Sur les dimensions de la Liturgie et les temps liturgiques (PARTIE III)

L'activité liturgique de Jésus (sur la Croix)
On ne doit donc pas limiter la vie liturgique à la ritualisation. L'exemple premier, le plus signifiant peut-être,  de référence absolue dirons-nous, illustrant cet état de fait, est le comportement de Jésus-Christ sur la Croix. Lors de son martyr, Jésus prie pour l'humanité entière en prononçant ces mots avant les trois heures de ténèbres : "Père, pardonne-leur, car il ne savent ce qu'ils font " ou encore " Je te le dis en vérité, aujourd'hui tu seras avec moi dans le Paradis " (Evangile de Luc). Par cette première phrase, Jésus prie pour ses ennemis et demande donc le pardon pour ceux qui l'ont crucifié mais aussi pour la totalité du genre humain et par la seconde il rachète le bandit et promet le Salut, la résurrection, la vie éternelle à ceux qui se convertiront. Le Christ a une activité liturgique sur la Croix et nous dit donc que la vie liturgique ne se limite donc pas à l'espace sacré de l'église. Le Nouveau Testament, dans son ensemble, montre très bien cela. La vie liturgique existe hors des murs du temple.

Le baptisé comme co-célébrant
La vie liturgique cultuelle n'est, néanmoins, pas à séparer de la vie liturgique naturelle ou première dans sa dimension purement cosmique (voir Partie I). Ces deux dimensions n'ont pas à être séparées, n'ont aucun caractère inconciliable, elles cohabitent dans la vie du fidèle.
Lors du sacrement du baptême, l'être humain qu'il soit enfant ou adulte est un célébrant. Son rôle n'est donc pas passif.
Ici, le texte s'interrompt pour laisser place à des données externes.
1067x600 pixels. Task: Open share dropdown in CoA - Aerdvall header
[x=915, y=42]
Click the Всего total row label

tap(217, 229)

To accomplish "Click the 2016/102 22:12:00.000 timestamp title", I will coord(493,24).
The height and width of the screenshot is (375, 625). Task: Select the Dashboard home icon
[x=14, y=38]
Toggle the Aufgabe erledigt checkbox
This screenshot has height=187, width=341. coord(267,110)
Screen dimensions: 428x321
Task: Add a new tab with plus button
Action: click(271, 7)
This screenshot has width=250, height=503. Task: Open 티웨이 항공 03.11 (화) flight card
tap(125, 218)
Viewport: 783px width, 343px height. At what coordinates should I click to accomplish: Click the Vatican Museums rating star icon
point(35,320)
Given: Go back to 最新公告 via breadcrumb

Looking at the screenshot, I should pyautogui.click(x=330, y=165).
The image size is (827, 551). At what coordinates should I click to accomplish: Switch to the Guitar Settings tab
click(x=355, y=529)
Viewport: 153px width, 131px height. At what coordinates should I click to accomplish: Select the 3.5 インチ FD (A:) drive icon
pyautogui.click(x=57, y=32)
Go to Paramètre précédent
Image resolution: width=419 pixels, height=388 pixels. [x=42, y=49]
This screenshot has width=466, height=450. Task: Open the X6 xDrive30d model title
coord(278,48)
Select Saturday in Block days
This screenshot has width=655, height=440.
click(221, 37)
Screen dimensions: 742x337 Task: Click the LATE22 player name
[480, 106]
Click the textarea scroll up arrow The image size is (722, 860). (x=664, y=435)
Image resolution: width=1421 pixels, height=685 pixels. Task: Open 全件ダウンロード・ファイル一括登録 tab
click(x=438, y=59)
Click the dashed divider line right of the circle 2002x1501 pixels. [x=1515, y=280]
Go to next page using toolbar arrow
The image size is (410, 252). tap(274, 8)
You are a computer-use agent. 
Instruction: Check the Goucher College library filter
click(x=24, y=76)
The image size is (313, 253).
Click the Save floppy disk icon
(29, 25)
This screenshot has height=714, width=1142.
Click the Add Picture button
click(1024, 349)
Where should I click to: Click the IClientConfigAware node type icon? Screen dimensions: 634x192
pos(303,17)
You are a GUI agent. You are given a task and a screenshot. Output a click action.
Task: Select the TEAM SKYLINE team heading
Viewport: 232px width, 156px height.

Par l'exorcisme, par l'eau et précisément l'immersion dans le cadre de l'orthodoxie au nom du Père, du Fils et du saint Esprit, par la sanctification des eaux, par la chrismation, par la communion, l'homme qui entre dans l'Eglise est co-célébrant.  Avec l'aide du prêtre qui préside à l'assemblée des fidèles, le baptisé se libère de sa condition d'esclave de Satan, il se convertit et participe réellement et  mystiquement à la vie du Christ, à sa mort et à sa résurrection. Considérer le baptême comme un simple rite de passage, c'est atténuer, voire mépriser ce sacrement. Il s'agit de bien autre chose pour les chrétiens orthodoxes en tout cas. Ce sacrement a, en effet, une dimension surnaturelle. A l'instar de Jésus-Christ, le nouvel entrant dans le corps du Christ (l'Eglise) plonge dans les eaux imite le combat du Seigneur contre le Dragon et sort victorieux des eaux. Il est débarassé de ses vêtements de corruption et naît à la vie nouvelle.
Enfin, ce sacrement du baptême se rattache aux "croyances que le genre humain est né dans les eaux" (Eliade, M. (1949, rééd. 2004), Traité d'histoire des religions, p. 219). "(...) aussi bien au  niveau cosmologique qu'au niveau anthropologique, l'immersion dans les eaux n'équivaut pas à une extinction définitive, mais seulement à une réintégration passagère dans l'indisctinct, à laquelle succède (...) un homme nouveau" (idem). Le baptisé devient un "nouvel Adam". Le modèle exemplaire de ce sacrement étant le baptême de Jésus-Christ par jean le Baptiste.Par la régression aux origines, le baptême réactualise le moment de la Création, celui où apparaît le premier homme, mais aussi le baptême archétypique, celui de l'homme-dieu. Le baptisé a donc un rôle actif durant ce moment liturgique en répétant symboliquement la naissance de l'homme né de  nouveau. 

Domaine public

à suivre...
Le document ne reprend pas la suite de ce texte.